Cuando, inevitablemente, dicho niño vuelto jóven adulto, se entera de que mucho antes que él naciera su padre conducía frecuentemente en estado de ebriedad, poniendo en peligro su vida y la de los demás, sufre una decepción. Esta es una decepción de tal magnitud que, el ahora jóven adulto, se ve forzado a cuestionar la posición de su padre en el pedestal anteriormente mencionado:

  • «¿Es mi papá una mala persona?»
  • «¿Qué separa a mi papá de todos aquellos que hoy considero seres deplorables por arriesgar tan irresponsablemente sus vidas y las de los demás?»
  • «¿Invalidará un solo vicio, hábito destructivo, error o mala acción, la naturaleza benévola que hasta este momento le he atribuído a mi progenitor?»
  • «¿Es válido ignorar esta cualidad que, en cualquier otra persona, sería imperdonable?»

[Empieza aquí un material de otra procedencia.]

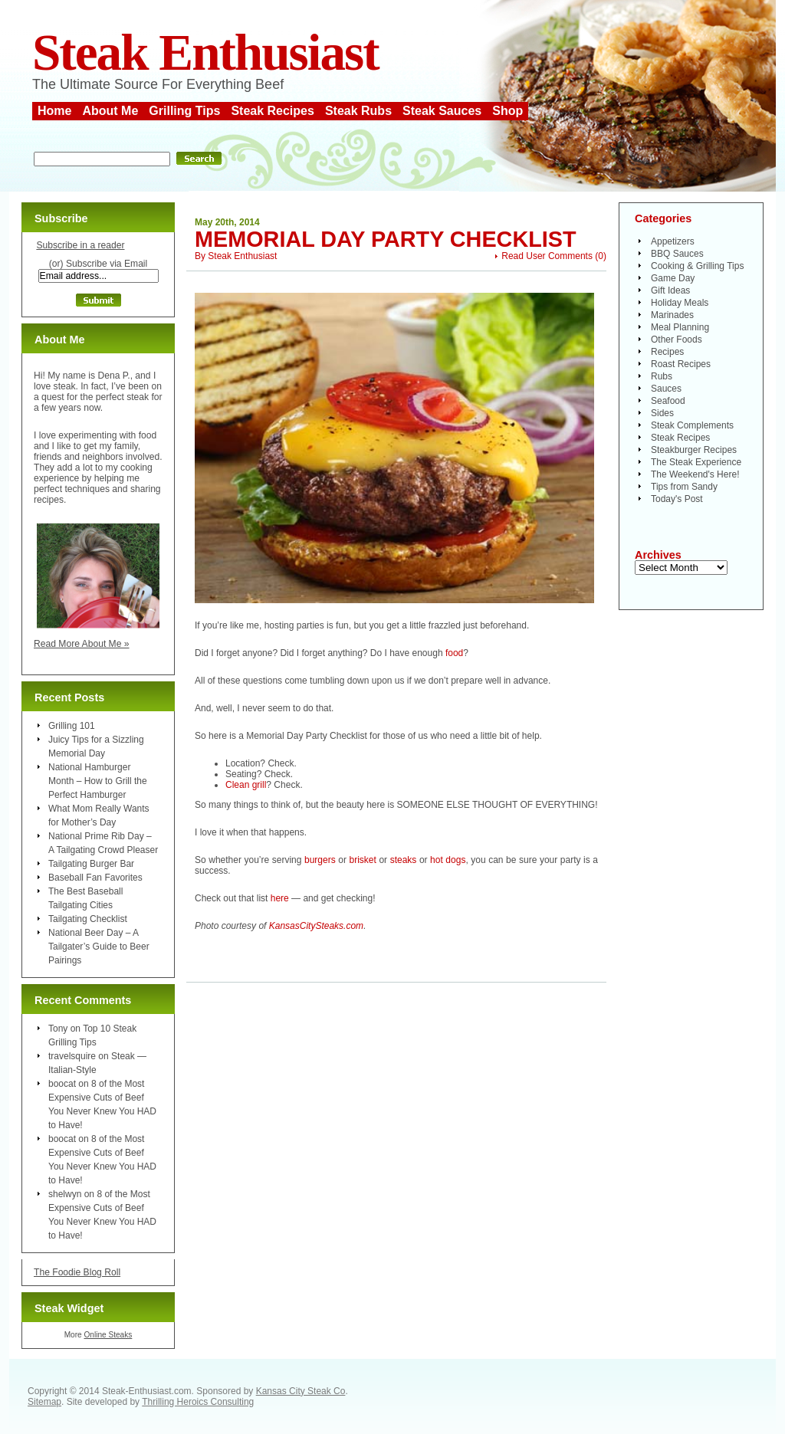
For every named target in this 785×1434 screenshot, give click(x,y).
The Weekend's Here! (695, 474)
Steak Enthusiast (205, 52)
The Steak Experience (696, 462)
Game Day (673, 278)
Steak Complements (692, 425)
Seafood (668, 400)
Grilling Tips (184, 110)
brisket (362, 860)
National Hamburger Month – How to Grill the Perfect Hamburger (97, 781)
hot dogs (447, 860)
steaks (403, 860)
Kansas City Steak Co (301, 1391)
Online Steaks (108, 1335)
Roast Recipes (681, 364)
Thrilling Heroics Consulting (198, 1401)
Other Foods (676, 339)
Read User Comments (547, 256)
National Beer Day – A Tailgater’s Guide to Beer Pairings (98, 946)
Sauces (666, 388)
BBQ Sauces (677, 253)
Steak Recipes (272, 110)
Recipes (667, 351)
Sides (662, 413)
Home (54, 110)
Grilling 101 (71, 725)
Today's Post (677, 499)
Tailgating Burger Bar (91, 863)
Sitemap (44, 1401)
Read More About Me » (82, 643)
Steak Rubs (358, 110)
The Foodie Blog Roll (77, 1272)
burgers (320, 860)
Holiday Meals (679, 302)
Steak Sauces (441, 110)
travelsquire (72, 1056)
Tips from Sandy (684, 486)
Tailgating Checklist (87, 919)
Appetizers (673, 241)
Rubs (661, 376)
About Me (110, 110)
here (280, 898)
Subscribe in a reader (80, 245)
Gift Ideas (670, 290)
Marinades (672, 315)
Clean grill (245, 784)
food (454, 653)
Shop (507, 110)
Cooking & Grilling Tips (697, 266)
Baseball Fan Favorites (95, 877)
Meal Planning (680, 327)
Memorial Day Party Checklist (385, 239)
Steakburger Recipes (694, 450)
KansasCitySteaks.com (316, 925)
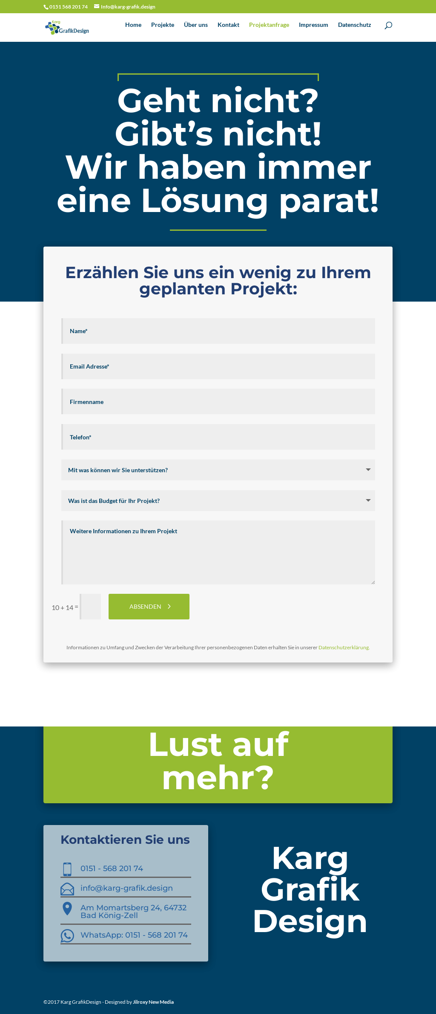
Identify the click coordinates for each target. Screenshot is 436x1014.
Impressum (313, 25)
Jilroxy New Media (153, 1002)
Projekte (162, 25)
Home (133, 25)
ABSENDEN (145, 606)
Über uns (196, 25)
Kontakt (228, 25)
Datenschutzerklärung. (344, 647)
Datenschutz (354, 25)
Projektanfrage (269, 25)
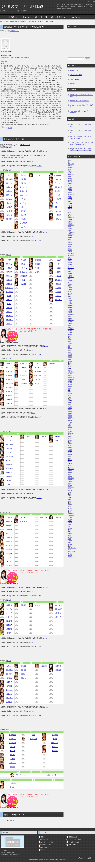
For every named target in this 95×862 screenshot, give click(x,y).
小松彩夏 (58, 288)
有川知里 (9, 207)
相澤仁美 (70, 165)
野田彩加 (58, 517)
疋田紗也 (23, 605)
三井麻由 (23, 670)
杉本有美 (38, 367)
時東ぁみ (58, 440)
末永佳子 (38, 363)
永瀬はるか (9, 545)
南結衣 (23, 678)
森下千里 (58, 666)
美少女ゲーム (76, 17)
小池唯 (58, 264)
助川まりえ (37, 375)
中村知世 (9, 553)
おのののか (58, 211)
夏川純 (9, 561)
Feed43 (10, 127)
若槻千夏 (13, 783)
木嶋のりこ (23, 268)
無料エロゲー (62, 17)
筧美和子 (9, 272)
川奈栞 (9, 304)
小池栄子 (58, 260)
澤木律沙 (9, 399)
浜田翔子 (9, 625)
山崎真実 (12, 755)
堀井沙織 (58, 613)
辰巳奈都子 (9, 468)
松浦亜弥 (9, 678)
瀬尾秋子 (52, 363)
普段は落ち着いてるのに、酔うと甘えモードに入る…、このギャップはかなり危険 (81, 149)
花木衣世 (9, 617)
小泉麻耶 (58, 272)
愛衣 (9, 175)
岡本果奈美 (58, 191)
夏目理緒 (9, 565)
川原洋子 (9, 308)
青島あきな (9, 183)
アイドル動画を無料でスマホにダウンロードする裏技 (81, 112)
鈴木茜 (38, 379)
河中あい (9, 300)
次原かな (29, 436)
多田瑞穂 (9, 464)
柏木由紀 (9, 280)
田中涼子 (9, 472)
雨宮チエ (9, 195)
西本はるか (23, 521)
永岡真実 (9, 517)
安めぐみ (12, 747)
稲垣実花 (23, 211)
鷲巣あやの (13, 787)
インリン (23, 227)
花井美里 (9, 613)
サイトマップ (91, 1)
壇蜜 (9, 484)
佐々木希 (9, 371)
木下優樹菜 (23, 276)
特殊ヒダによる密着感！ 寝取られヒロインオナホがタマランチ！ (81, 137)
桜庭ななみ (9, 367)
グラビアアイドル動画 (31, 17)
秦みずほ (9, 609)
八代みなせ (12, 739)
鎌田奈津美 (9, 292)
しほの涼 (23, 371)
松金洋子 (9, 682)
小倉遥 (58, 195)
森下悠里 (58, 670)
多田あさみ (9, 460)
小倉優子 (58, 199)
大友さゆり (58, 183)
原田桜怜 (9, 629)
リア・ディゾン (20, 775)
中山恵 (9, 557)
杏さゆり (9, 215)
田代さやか (9, 456)
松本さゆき (9, 690)
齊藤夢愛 (9, 363)
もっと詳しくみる (6, 51)
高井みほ (9, 436)
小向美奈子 (58, 300)
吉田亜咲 (55, 751)
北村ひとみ (23, 272)
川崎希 (9, 296)
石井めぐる (23, 187)
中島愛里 (9, 541)
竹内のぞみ (9, 452)
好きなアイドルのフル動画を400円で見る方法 (81, 106)
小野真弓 (58, 215)
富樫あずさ (58, 436)
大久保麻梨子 (58, 175)
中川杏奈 (9, 521)
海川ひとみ (9, 264)
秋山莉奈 (9, 191)
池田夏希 (23, 175)
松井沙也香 (9, 674)
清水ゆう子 (23, 375)
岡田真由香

En ese momento, el jóven adulto sensible baja a su padre del pedestal en el que lo tenía. Después de suficientes experiencias similares con distintas personas que respeta de sobremanera, puede llegar a abandonar completamente la práctica de poner a personas en pedestales.

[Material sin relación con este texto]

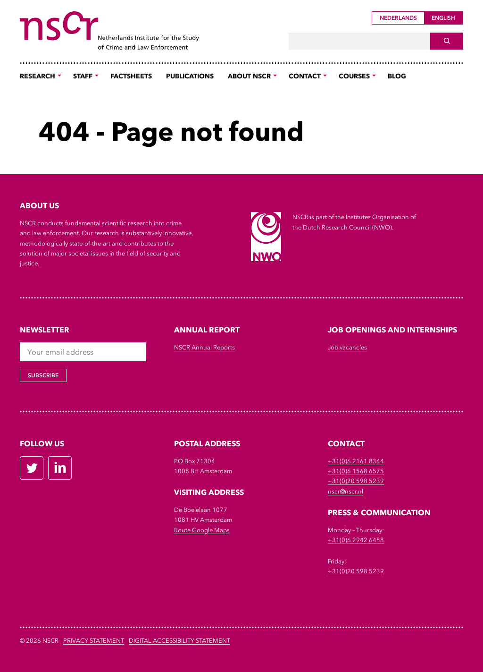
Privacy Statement (93, 640)
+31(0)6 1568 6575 (356, 471)
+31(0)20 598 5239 (356, 481)
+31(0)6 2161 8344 (356, 461)
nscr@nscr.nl (345, 491)
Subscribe (43, 375)
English (443, 18)
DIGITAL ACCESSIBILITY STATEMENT (179, 640)
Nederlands (398, 18)
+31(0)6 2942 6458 (356, 540)
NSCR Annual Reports (204, 347)
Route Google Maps (202, 530)
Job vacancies (347, 347)
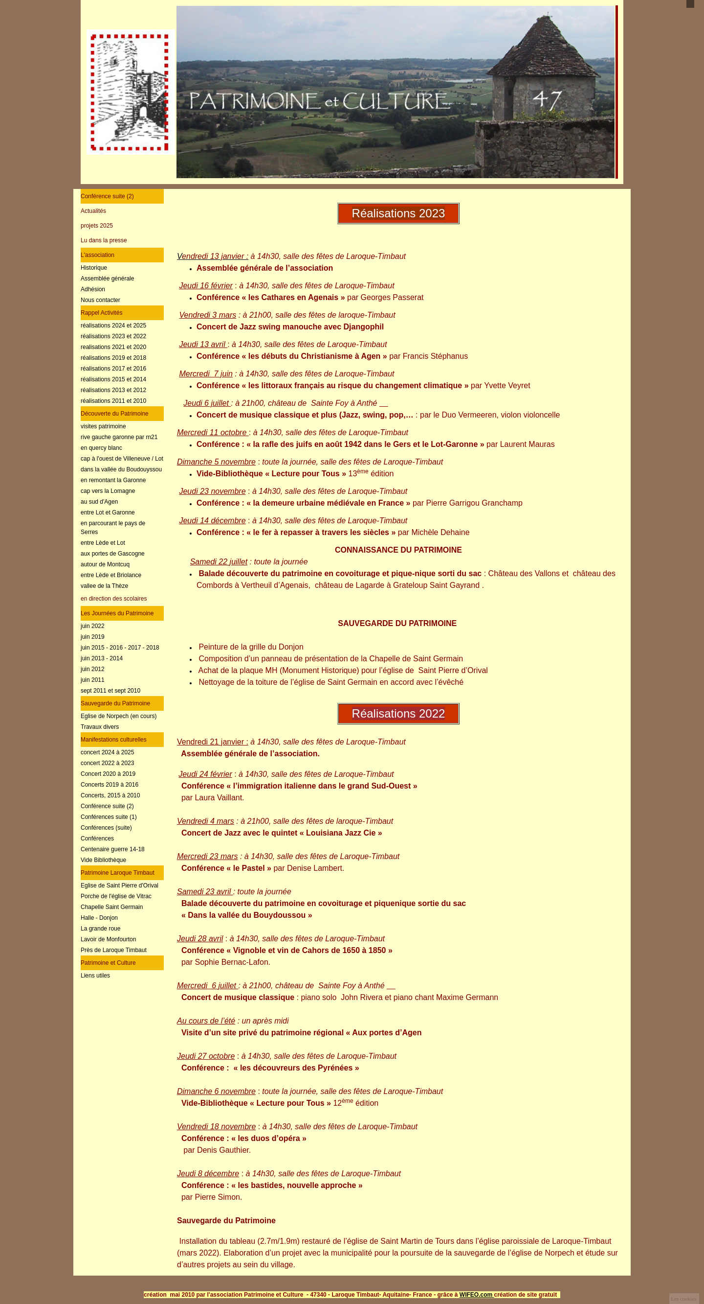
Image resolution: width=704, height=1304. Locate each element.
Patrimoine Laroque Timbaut (117, 872)
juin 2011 (93, 679)
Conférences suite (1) (109, 817)
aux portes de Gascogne (113, 553)
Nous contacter (100, 300)
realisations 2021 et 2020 (113, 347)
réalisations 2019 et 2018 (113, 357)
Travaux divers (100, 726)
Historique (94, 267)
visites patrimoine (103, 426)
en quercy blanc (101, 447)
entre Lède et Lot (103, 542)
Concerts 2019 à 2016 (109, 784)
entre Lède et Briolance (111, 575)
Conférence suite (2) (107, 196)
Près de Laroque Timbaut (114, 950)
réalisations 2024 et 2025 (113, 325)
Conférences (97, 838)
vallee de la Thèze (104, 585)
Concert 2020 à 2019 (108, 773)
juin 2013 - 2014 (102, 658)
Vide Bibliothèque (103, 860)
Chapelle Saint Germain (112, 907)
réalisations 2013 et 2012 (113, 390)
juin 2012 (93, 669)
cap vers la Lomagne (108, 491)
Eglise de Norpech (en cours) (118, 716)
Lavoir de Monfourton (108, 939)
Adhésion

Deja de esperar la infalibilidad de seres que son, por naturaleza, imperfectos.

En otras palabras, se da cuenta que todo somos humanos, con todo lo que eso implica.

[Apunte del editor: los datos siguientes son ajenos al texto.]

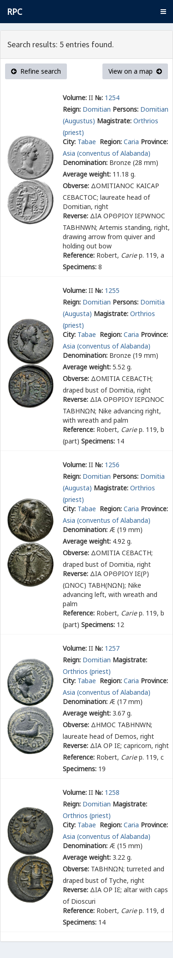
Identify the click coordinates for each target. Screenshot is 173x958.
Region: (111, 141)
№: (99, 97)
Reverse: (75, 215)
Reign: (72, 109)
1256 (112, 464)
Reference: (79, 255)
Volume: (75, 97)
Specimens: (79, 266)
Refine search (36, 71)
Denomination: (85, 162)
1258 (112, 792)
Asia (69, 153)
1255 (112, 290)
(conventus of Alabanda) (113, 153)
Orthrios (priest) (87, 671)
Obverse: (76, 185)
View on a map (135, 71)
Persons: (125, 109)
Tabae (88, 141)
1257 (112, 648)
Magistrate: (114, 120)
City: (69, 141)
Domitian (97, 109)
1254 (112, 97)
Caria (131, 141)
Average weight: (87, 174)
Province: (154, 141)
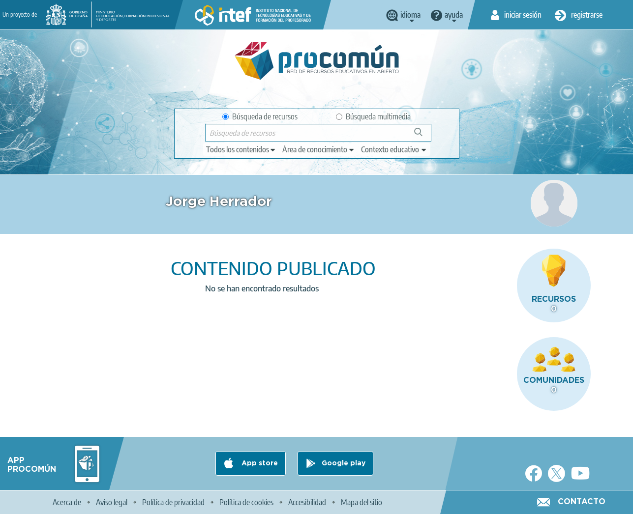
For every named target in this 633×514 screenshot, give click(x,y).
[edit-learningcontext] (394, 149)
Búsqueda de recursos (260, 116)
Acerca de (67, 502)
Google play (343, 463)
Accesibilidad (307, 502)
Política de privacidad (173, 502)
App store (259, 463)
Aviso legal (111, 502)
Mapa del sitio (361, 502)
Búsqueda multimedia (373, 116)
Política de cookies (246, 502)
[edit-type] (241, 149)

Luego están las preguntas que, en mi opinión, convierten la reflexión de nuestro jóven adulto sensible en una reflexión verdaderamente poderosa:

  • «¿Es correcto suponer que alguien que conduce ebrio, sólo por eso, es una mala persona digna de mi odio?»
  • «¿Qué atributos de mi papá tendrían que compartir todos aquellos que hoy odio para cambiar la forma en que me hacen sentir?»
  • «¿Invalidará una sola virtud, hábito constructivo, acierto o buena acción, la naturaleza malévola que hasta este momento le he atribuído a aquellos que odio?»
  • «¿Es válido ignorar aquellas cualidades que, en alguién a quien quiero, serían admirables, solo porque odio a la persona en cuestión?»

Habiendo ya bajado a todos sus héroes de sus pedestales, el jóven adulto internaliza el corolario:

Si mis héroes no pertenecen en pedestales por su falibilidad intrínseca, dejando de ser héroes como consecuencia, es posible que mis villanos merezcan una consideración equivalente, dejando, como consecuencia, de ser villanos.

Esta es la noción que, en vista de los tres puntos anteriormente discutidos, definió mi perspectiva actual. A pesar del amor, cariño y respeto que le pueda tener a una persona, no soy capaz de esperar de ellos la benevolencia absoluta, independientemente de si me han decepcionado en el pasado o no.

De la misma forma, desde que mi percepción de la falibilidad de la humanidad permeó hasta mi subconsciente, no he sido capaz de perderle el respeto intrínseco del ser humano ni odiar a ninguna persona, ya sea viva, muerta, mediocre o excepcionalmente malévola.

Habiendo dicho todo esto, no creo que el odio sea una emoción inaceptable. Al contrario, como una emoción fundamental del ser humano, encuentro que es perfectamente justificable en muchas situaciones. Tampoco tengo la intención de asegurar que jamás volveré a sentir odio. Simplemente desde que cambió mi perspectiva y, hasta la fecha, no he conseguido volverlo a sentir (genuinamente espero que siga así).

Sin embargo, me gustaría proponer lo siguiente:

Como humanos, imperfectos, pero siempre en busca del crecimiento y la autosuperación, procuremos reservar el odio para las acciones, actitudes, ideologías y creencias que ponen en riesgo la integridad de los seres humanos, en lugar de para las personas en sí.

Comparte tu reflexión

Por último, me gustaría dejarte algunas preguntas para reflexionar:

  • Cuando dices que odias a una persona ¿verdaderamente les odias, o simplemente odias algo que dijeron, creen o (te) han hecho?
  • ¿Existe algo que, si te enteraras que le pasó a alguna persona que odias, haría que dejes de odiarles?
  • ¿Cómo te sentirías si te enteraras que alguien te odia por algo que hiciste o dijiste si decirlo o hacerlo no fue tu intención (o crees que está justificado)? ¿Esto cambiaría tu relación con el odio?